For three days in a row, members of the Eastland family provided emotional testimony as they recalled details of the disaster that killed 27 girls and counselors.

“I wish we had more information” before a decision was made to evacuate the camp, Camp Mystic director Edward Eastland testified Tuesday as he answered questions about the hours leading up to the catastrophic July 4 flooding at the camp’s Guadalupe River campus and the chaos that followed.

“All the information was there … if y’all had just stayed awake and looked, right?” responded Beckworth.

Husband and wife Britt and Catie Eastland, directors of the camp, also testified Wednesday alongside Camp Mystic’s night watchman Glen Juenke, who told the courtroom, “We did everything we could do with the amount of time we had.”

Juenke was questioned about his decision to not make an announcement telling the girls to go to higher ground as floodwaters began to overtake the camp in the early hours of July 4.

“That order was never given, correct?” Beckworth asked. “And 27 girls died because of that failure, correct?”

“Yes, sir,” Juenke responded.

On Tuesday during a somber moment on the stand, Mary Liz Eastland, Edward Eastland’s wife and the camp director in charge of the nursing staff, testified about her actions as the camp where she spent more than three decades — first as a camper then as a staff member — saw floodwaters rise.

“You knew the property. You knew the flood lines. You knew access points. Your children knew them. And these were first-year campers,” Christina Yarnell, another attorney representing the Steward family, said to Mary Liz Eastland. “You had 34 more years of experience than Cile. She needed your help, and you abandoned her, didn’t you?”

“Yes,” she replied.

The camp’s attorney, Mikal Watts, told CNN on Thursday the tragedy was exacerbated by the absence of a flood warning siren system he says had been proposed years earlier.

In 2017, Kerr County officials and the Upper Guadalupe River Authority sought $980,000 in FEMA funding for such a system but were denied, records show.
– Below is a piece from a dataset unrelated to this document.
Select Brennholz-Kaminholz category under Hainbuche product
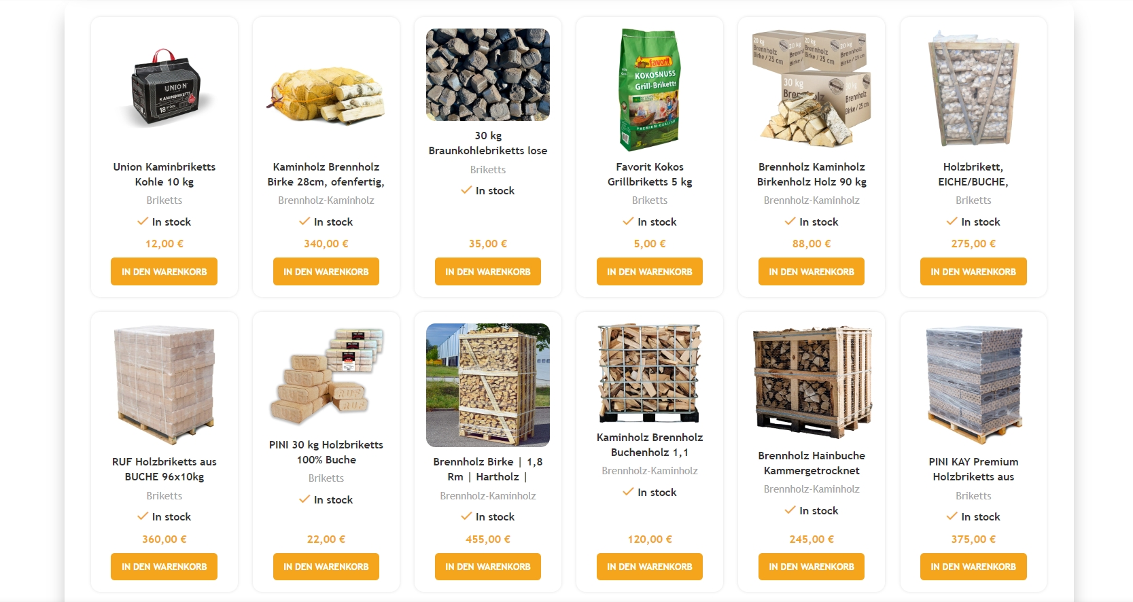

Without outside funding, the project “just didn’t get to the top of the list,” a former county official previously told CNN, despite past deadly floods. Commissioners revisited the idea in 2021 of a flood warning system including sirens and a possible $50,000 allocation — but it never moved forward.

“Had we had a siren system … it would have gone on, and they could have gotten the warning that everybody wants,” Watts said, adding, “All we needed was the siren warning from the technology that was asked for from the state of Texas a decade before.”

Watts also argued that such a warning could have provided critical time to evacuate campers and staff. “If we had gotten that warning, and we knew this tsunami of water, this wall of water, was coming, there was plenty of time to get those girls out of harm’s way,” he said.

“But that signal, that warning, was never delivered to the camp … there was no warning given to us to communicate over the loudspeakers. If that warning had come, that would have been one of the mechanisms to save these girls.”

He also pointed to changes made after the disaster, noting the state has since committed funding for improved flood detection systems. “After this tragedy, the state has allocated $50 million to put the very flood detection siren system that they should have put in in 2016,” Watts said.

“The good news is these systems are going in, and this will never happen again.”

CNN’s Pamela Brown, Isabel Rosales and Alaa Elassar contributed to this report.